• **Task objective**:
Only the last stretch of the records is wanted: restate word for word the line with "Socialna vključenost (218, 2067)" and every line after it.

• **Listed records**:

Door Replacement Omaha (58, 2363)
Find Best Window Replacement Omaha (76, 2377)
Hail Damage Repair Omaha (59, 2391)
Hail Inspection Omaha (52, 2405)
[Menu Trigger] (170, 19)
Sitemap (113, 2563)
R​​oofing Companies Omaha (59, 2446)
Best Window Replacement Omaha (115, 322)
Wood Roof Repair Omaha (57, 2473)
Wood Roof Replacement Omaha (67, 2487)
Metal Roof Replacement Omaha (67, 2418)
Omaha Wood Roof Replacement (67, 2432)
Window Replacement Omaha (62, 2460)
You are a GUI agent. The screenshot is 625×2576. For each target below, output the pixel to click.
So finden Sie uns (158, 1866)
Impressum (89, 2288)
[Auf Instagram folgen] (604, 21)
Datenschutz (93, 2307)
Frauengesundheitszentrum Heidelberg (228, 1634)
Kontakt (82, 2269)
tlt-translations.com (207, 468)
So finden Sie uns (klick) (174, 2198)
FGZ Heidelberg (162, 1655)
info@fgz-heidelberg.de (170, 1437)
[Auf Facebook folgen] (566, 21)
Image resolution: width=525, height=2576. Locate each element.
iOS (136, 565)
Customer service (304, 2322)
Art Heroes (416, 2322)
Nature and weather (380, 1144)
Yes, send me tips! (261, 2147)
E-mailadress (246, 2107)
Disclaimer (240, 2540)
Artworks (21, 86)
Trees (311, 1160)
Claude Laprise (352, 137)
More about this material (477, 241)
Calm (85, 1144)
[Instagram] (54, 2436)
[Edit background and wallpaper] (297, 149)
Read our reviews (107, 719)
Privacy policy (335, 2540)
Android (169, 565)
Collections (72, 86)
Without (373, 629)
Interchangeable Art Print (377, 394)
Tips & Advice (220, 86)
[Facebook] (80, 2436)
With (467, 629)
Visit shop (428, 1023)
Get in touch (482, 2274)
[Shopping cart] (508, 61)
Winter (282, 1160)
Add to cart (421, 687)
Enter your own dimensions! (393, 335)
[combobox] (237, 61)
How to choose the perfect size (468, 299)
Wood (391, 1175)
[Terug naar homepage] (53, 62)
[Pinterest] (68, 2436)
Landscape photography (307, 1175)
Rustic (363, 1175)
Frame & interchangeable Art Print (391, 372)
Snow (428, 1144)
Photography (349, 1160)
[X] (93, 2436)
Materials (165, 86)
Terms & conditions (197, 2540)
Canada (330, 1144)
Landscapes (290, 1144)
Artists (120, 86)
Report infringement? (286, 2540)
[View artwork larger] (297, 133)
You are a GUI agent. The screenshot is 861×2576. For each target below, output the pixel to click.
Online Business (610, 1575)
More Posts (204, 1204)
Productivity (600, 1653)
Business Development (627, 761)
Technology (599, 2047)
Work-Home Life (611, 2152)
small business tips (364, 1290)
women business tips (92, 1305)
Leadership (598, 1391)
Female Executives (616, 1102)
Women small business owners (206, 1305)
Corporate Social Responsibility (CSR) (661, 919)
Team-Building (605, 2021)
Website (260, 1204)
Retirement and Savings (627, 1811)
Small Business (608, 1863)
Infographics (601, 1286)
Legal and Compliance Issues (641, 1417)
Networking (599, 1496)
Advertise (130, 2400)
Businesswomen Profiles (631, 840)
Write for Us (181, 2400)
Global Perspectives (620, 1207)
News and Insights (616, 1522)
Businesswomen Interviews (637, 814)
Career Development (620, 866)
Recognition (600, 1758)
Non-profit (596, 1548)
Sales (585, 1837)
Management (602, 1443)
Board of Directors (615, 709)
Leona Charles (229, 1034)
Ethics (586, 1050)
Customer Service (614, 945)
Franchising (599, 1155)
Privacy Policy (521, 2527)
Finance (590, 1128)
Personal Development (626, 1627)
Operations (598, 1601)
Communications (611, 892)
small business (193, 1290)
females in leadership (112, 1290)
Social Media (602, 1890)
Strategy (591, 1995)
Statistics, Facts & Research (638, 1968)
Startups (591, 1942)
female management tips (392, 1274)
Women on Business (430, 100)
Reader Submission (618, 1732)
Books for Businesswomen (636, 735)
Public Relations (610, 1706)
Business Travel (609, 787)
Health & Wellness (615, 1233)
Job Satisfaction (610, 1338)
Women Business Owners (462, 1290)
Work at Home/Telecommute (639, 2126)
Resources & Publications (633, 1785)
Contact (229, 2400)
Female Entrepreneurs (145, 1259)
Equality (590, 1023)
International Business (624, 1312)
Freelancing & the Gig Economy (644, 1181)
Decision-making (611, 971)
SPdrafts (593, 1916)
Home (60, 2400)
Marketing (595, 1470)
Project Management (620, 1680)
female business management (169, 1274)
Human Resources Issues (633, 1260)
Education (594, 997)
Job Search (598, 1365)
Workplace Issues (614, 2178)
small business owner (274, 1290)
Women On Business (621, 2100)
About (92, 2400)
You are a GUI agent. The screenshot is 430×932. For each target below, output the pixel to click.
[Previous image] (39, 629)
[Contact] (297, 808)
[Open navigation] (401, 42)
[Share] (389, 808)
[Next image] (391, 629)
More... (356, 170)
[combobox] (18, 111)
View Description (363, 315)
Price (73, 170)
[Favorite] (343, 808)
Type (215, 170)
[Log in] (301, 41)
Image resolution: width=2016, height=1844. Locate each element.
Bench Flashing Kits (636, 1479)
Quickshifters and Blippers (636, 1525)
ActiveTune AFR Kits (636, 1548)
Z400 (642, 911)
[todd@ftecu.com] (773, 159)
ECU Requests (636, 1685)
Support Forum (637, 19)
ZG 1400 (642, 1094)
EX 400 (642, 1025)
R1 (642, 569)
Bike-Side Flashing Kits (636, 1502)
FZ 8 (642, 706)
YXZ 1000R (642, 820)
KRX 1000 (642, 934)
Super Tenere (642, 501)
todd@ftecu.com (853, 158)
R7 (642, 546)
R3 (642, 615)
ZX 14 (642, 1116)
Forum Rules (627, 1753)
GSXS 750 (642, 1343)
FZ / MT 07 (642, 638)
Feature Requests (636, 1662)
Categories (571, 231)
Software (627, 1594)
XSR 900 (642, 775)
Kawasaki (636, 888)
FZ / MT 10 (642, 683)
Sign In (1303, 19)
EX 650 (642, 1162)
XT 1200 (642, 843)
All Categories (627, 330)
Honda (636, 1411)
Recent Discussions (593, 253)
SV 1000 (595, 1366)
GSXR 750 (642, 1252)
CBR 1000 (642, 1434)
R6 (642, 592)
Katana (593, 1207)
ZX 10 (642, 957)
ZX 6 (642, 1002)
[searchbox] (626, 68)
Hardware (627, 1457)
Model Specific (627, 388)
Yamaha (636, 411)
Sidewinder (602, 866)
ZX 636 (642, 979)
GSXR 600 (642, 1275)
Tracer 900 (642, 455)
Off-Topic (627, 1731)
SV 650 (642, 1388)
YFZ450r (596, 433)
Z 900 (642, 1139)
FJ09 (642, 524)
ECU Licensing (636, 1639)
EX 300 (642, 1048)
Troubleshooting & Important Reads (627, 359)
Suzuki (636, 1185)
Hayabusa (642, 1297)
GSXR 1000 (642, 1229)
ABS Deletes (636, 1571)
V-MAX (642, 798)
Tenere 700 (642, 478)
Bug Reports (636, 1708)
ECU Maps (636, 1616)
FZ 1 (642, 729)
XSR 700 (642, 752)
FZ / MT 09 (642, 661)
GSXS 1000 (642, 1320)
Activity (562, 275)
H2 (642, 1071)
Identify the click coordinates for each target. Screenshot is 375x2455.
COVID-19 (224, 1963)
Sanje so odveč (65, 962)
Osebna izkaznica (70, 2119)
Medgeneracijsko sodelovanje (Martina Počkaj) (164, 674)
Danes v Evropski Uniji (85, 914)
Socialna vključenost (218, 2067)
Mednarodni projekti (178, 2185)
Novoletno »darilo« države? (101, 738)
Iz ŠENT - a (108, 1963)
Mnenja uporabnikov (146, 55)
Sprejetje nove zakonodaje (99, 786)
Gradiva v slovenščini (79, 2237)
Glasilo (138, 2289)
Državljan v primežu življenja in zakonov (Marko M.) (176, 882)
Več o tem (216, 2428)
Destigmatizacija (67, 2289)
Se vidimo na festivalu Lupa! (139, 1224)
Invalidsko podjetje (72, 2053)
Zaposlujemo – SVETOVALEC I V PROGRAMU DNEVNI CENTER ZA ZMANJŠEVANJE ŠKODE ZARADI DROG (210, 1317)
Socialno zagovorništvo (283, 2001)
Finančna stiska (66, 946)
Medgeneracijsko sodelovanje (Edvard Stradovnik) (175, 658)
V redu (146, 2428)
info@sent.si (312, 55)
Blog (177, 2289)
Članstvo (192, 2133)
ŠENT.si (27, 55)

• **Response**:
Socialna vključenost (218, 2067)
Mednarodni projekti (178, 2185)
Novoletno »darilo« države? (101, 738)
Iz ŠENT - a (108, 1963)
Mnenja uporabnikov (146, 55)
Sprejetje nove zakonodaje (99, 786)
Gradiva v slovenščini (79, 2237)
Glasilo (138, 2289)
Državljan v primežu življenja in zakonov (Marko M.) (176, 882)
Več o tem (216, 2428)
Destigmatizacija (67, 2289)
Se vidimo na festivalu Lupa! (139, 1224)
Invalidsko podjetje (72, 2053)
Zaposlujemo – SVETOVALEC I V PROGRAMU DNEVNI CENTER ZA ZMANJŠEVANJE ŠKODE ZARADI DROG (210, 1317)
Socialno zagovorništvo (283, 2001)
Finančna stiska (66, 946)
Medgeneracijsko sodelovanje (Edvard Stradovnik) (175, 658)
V redu (146, 2428)
info@sent.si (312, 55)
Blog (177, 2289)
Članstvo (192, 2133)
ŠENT.si (27, 55)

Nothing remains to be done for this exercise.